Longlisted for the 2019 International Dublin Literary Award
"Special Envoy is an exceedingly French spy thriller."
--New York Times Book Review
A dazzling satirical spy novel, part La Femme Nikita, part Pink
Panther and part Le Carré--from one of the world's preeminent authors
Jean Echenoz's sly and playful novels have won critical and popular
acclaim in France, where he has won the Prix Goncourt, as well as in the
United States, where he has been profiled by the New Yorker and called
themost distinctive voice of his generation by the Washington Post.
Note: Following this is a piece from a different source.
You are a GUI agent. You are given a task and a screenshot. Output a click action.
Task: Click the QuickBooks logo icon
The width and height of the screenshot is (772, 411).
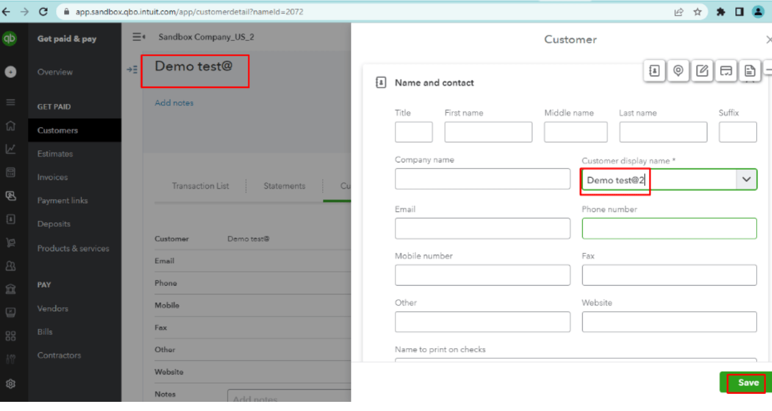tap(10, 38)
With his wonderfully droll and intriguing new work, Special Envoy,
Echenoz turns his hand to the espionage novel. When published in France,
it stormed the bestseller lists.
Special Envoy begins with an old general in France's intelligence
agency asking his trusted lieutenant Paul Objat for ideas about a person
he wants for a particular job: someone to aid the destabilization of Kim
Jong-un's regime in North Korea. Objat has someone in mind: Constance,
an attractive, restless, bored woman in a failing marriage to a
washed-up pop musician. Soon after, she is abducted by Objat's cronies
and spirited away into the lower depths of France's intelligence
bureaucracy where she is trained for her mission.
What follows is a bizarre tale of kidnappings, murders and mutilations,
bad pop songs and great sex, populated by a cast of oddballs and losers.
Set in Paris, rural central France, and Pyongyang, Special Envoy is
joyously strange and unpredictable, full of twists and ironic
digressions--and, in the words of L'Express, a pure gem, a delight.